The Post referenced the 2003 decision with Grutter v. Bollinger where the Court decided using race in admissions practices is constitutional but only when being used with intentions of diversifying a student body. However, another petition has been filed to challenge this decision and argue these race-based decisions violate the Constitution.
From The Washington Post:
Edward Blum, president of Students for Fair Admissions, the group that spearheaded both challenges, said polls show that Americans strongly disapprove of race-conscious admissions.
“In a multi-racial, multi-ethnic nation like ours, the college admissions bar cannot be raised for some races and ethnic groups but lowered for others,” Blum said in a statement. “Our nation cannot remedy past discrimination and racial preferences with new discrimination and different racial preferences.”
Blum’s group told the Supreme Court it would be fitting to end the use of racial considerations by overturning policies at “the nation’s oldest private college and . . . at the nation’s oldest public college.”
In its latest decision, the Court upheld in 2016 that the ‘limited use of race’ in applicant evaluations was permitted in a case with the University of Texas.
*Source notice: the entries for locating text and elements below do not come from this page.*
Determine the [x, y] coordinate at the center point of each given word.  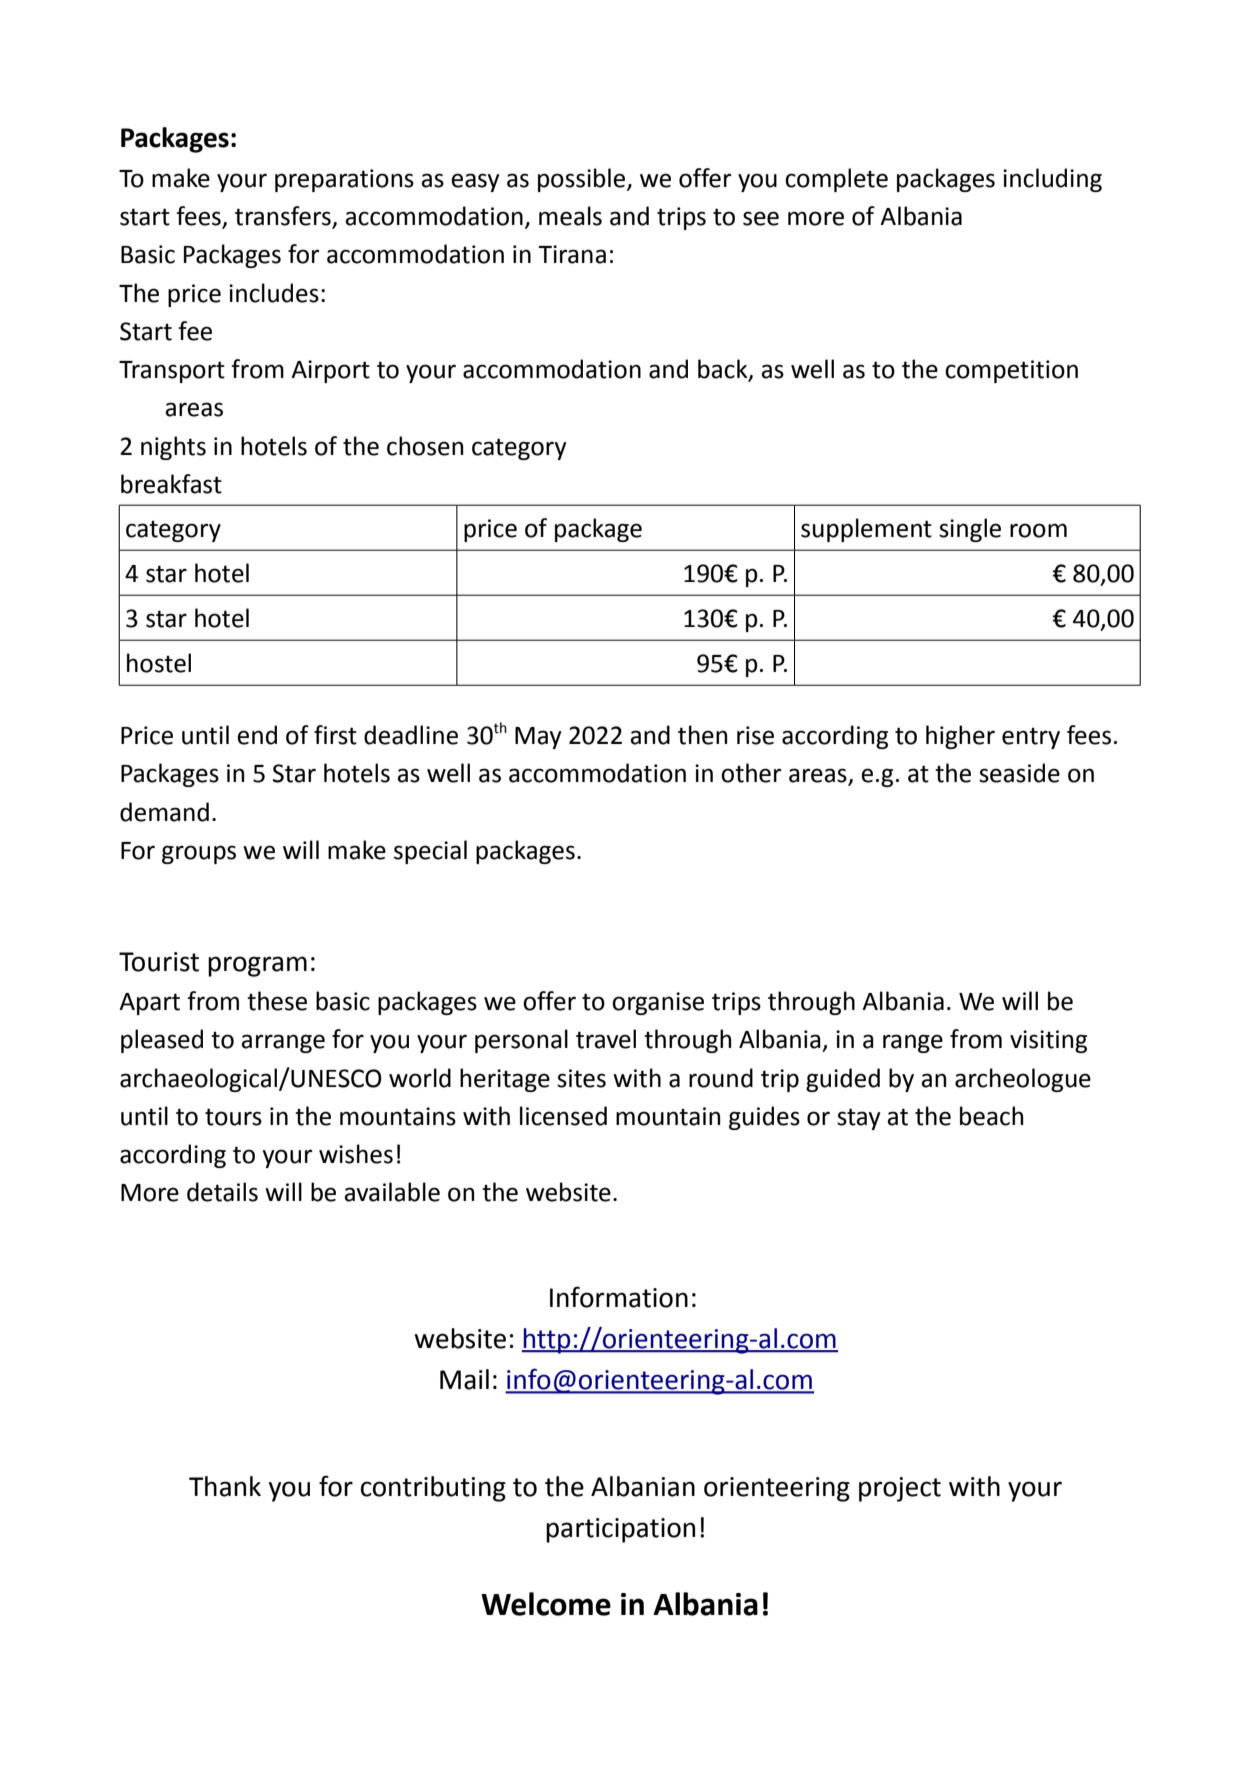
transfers [284, 217]
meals [570, 216]
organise [658, 1003]
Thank [225, 1486]
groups [199, 854]
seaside [1019, 773]
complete [836, 180]
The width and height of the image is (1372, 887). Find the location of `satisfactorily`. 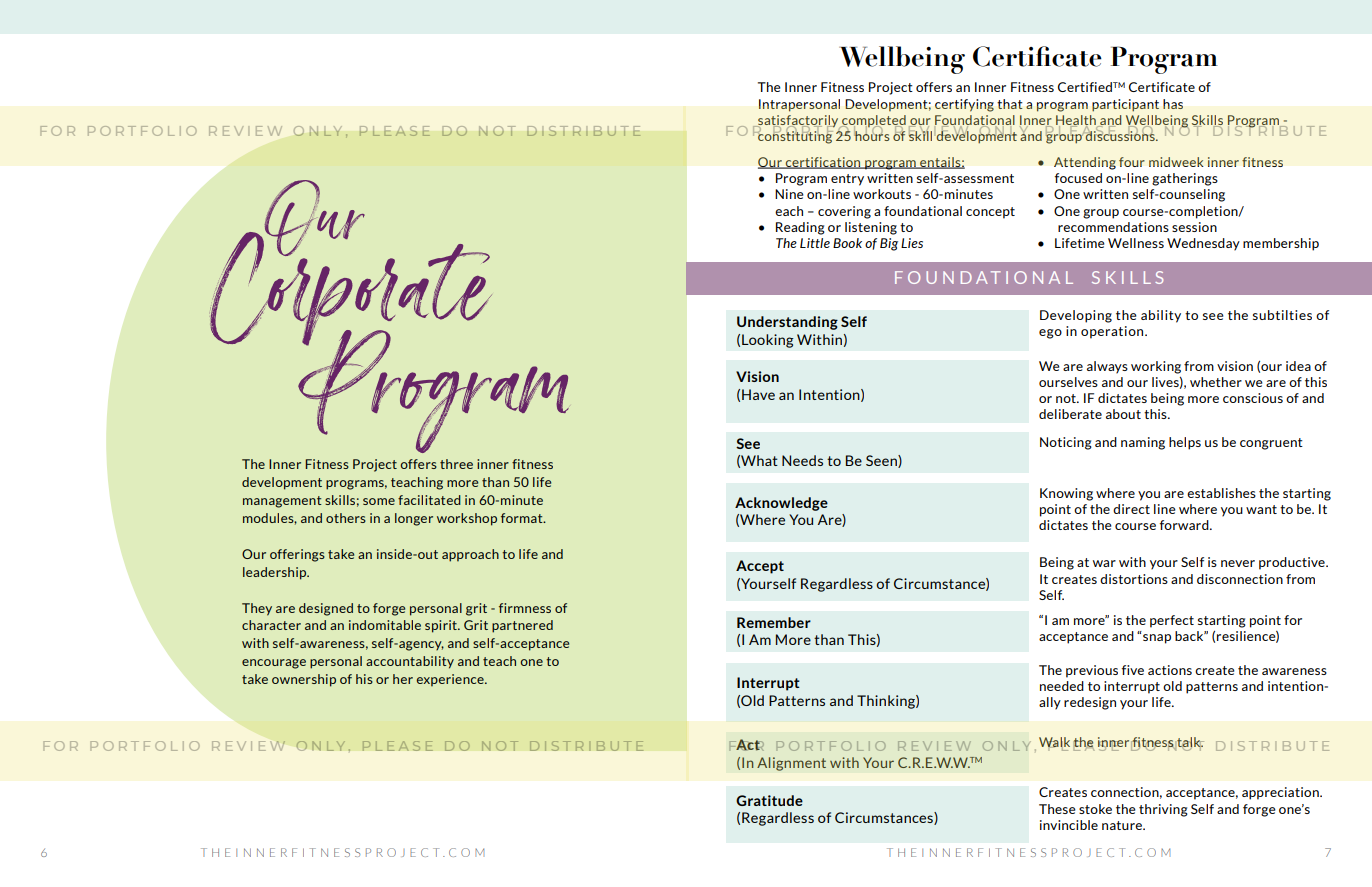

satisfactorily is located at coordinates (798, 122).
In an opinion written by Justice Anthony M. Kennedy, he emphasized the ruling basically meant that ‘diversity justified some intrusion on the Constitution’s guarantee of equal protection,’ per the Post.
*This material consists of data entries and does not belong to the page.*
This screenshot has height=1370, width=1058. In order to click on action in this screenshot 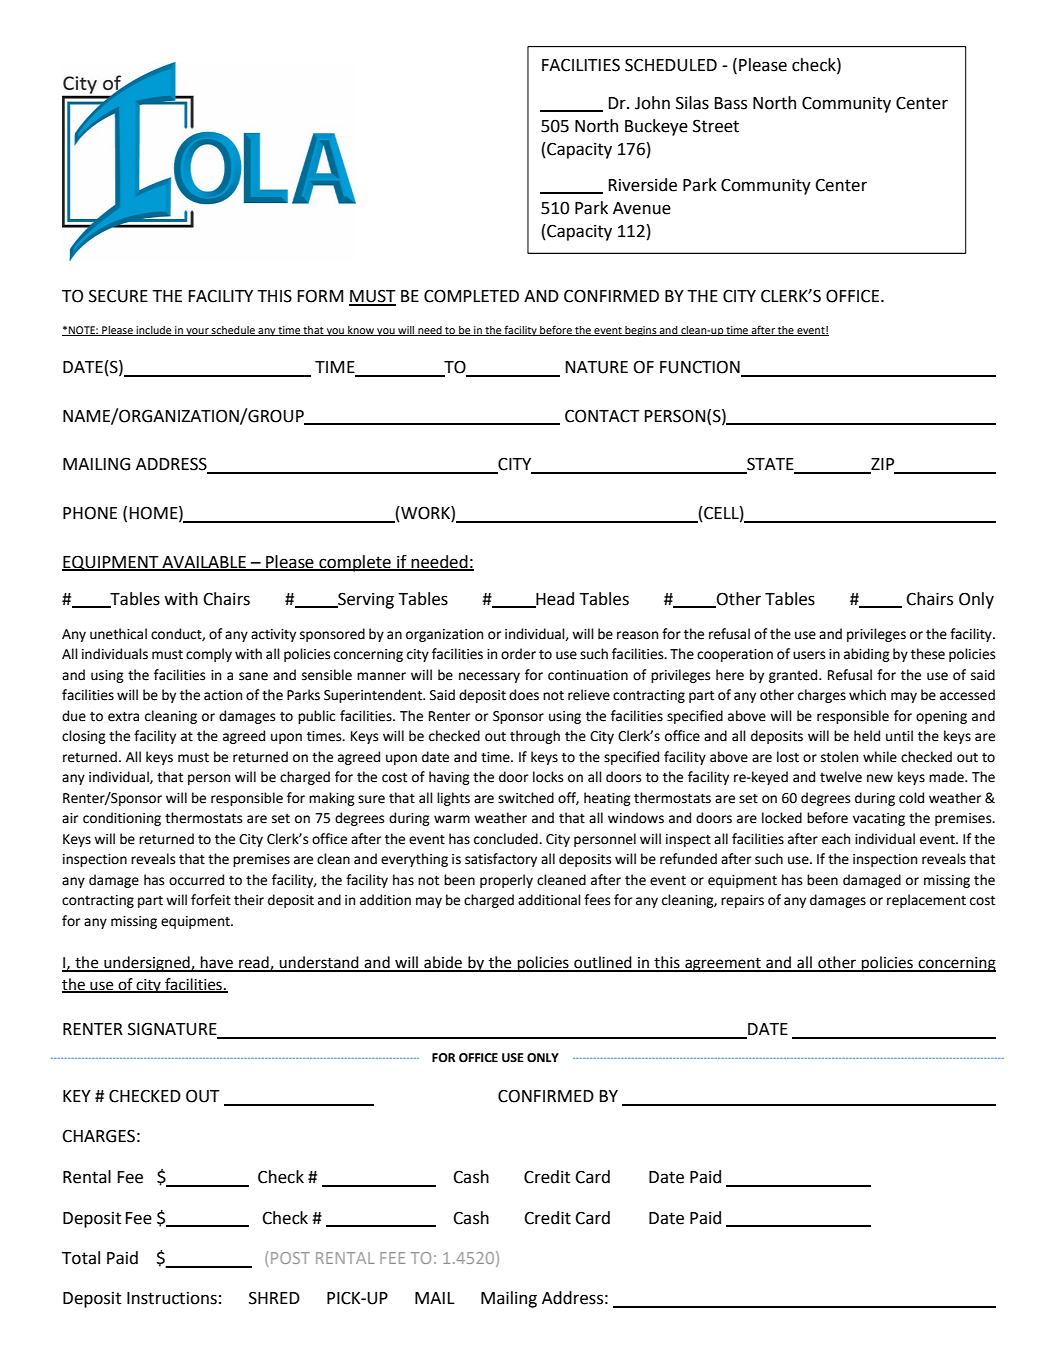, I will do `click(223, 695)`.
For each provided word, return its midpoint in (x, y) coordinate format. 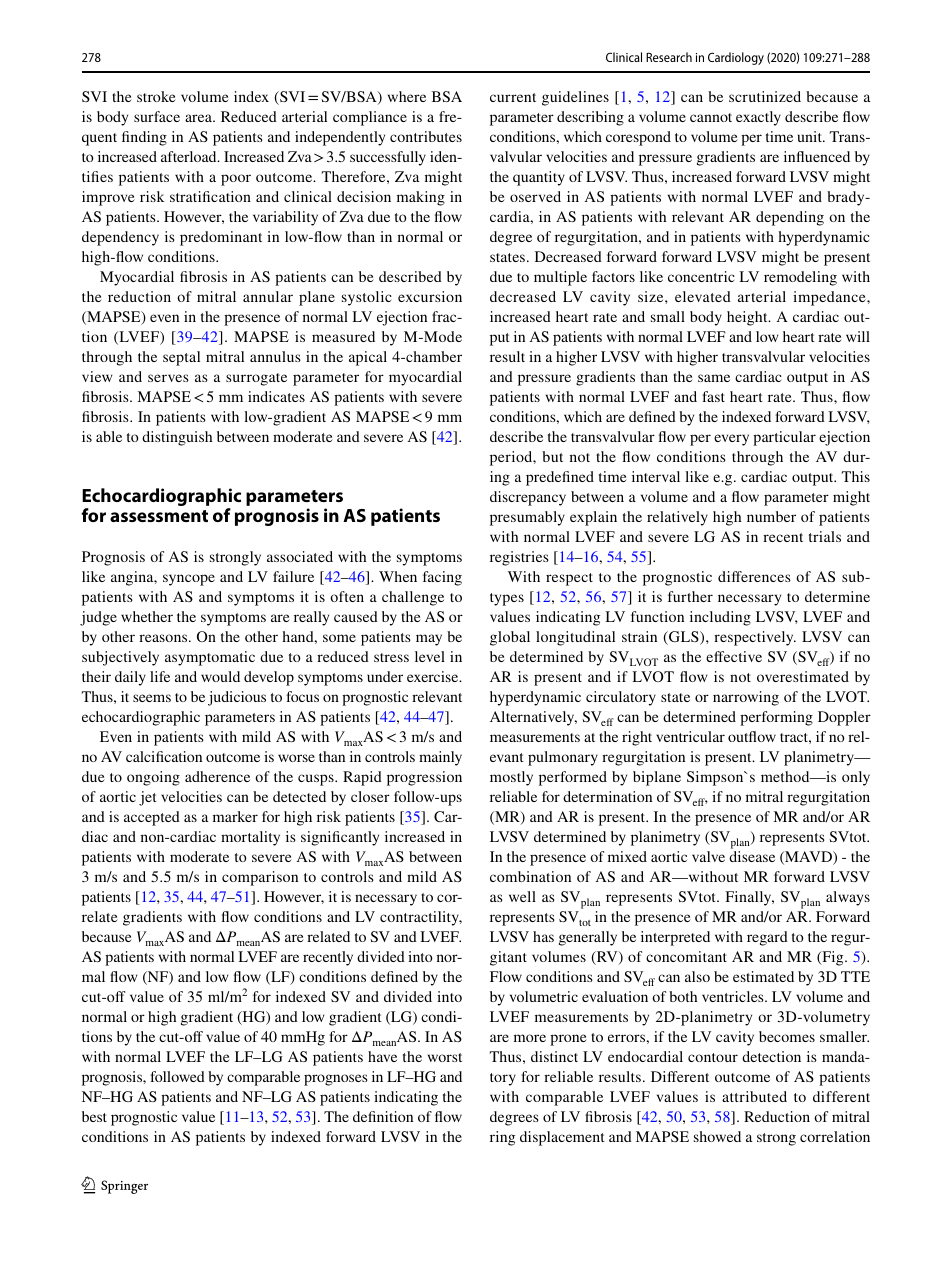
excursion (430, 296)
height (748, 318)
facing (442, 578)
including (720, 618)
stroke (156, 96)
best (94, 1116)
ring (502, 1138)
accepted (152, 818)
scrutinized (765, 96)
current (513, 97)
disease (752, 856)
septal (181, 358)
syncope (189, 580)
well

Now, the Court has to make sure race-neutral admission policies can still ensure the school’s diversity. States like California, Michigan and Florida (surprisingly) have already banned the use of race as a consideration for applicants to public universities. Students for Fair Admissions had initially filed a suit against the two schools in 2014 and both schools denied allegations of unlawful bias in the admissions process.
From The Post:
Harvard’s process, Students for Fair Admissions alleged, was stacked against Asian Americans “based on prejudicial and stereotypical assumptions about their qualifications.” The suit also alleged that the university seeks to engineer the demographics of incoming classes to meet predetermined goals through “racial balancing,” that it gives too much weight to race in making admission decisions and that it failed to give adequate consideration to race-neutral alternatives.
In the North Carolina case, the plaintiff contended that the state’s flagship public university discriminated against White and Asian American students. “UNC uses race mechanically to ensure the admission of the vast majority of underrepresented minorities,” Students for Fair Admission alleged.
In the Harvard case, the Post reported U.S. District Judge Allison D. Burroughs was not persuaded that the admission process had a racial bias against Asian Americans. As for the UNC Chapel Hill case, U.S. District Judge Loretta C. Biggs found their admission process constitutional and beneficial to students of color instead of ignoring race all together.
“Race is so interwoven in every aspect of the lived experience of minority students. To ignore it, reduce its importance and measure it only by statistical models as [Students for Fair Admissions] has done, misses important context,” Biggs wrote via the Post.
If the Court decides to prohibit the use of race in college admissions all together, it will certainly send a ripple across all universities and higher education. Hopefully, it will ease the anxiety of Black and brown students sending in their applications in the future.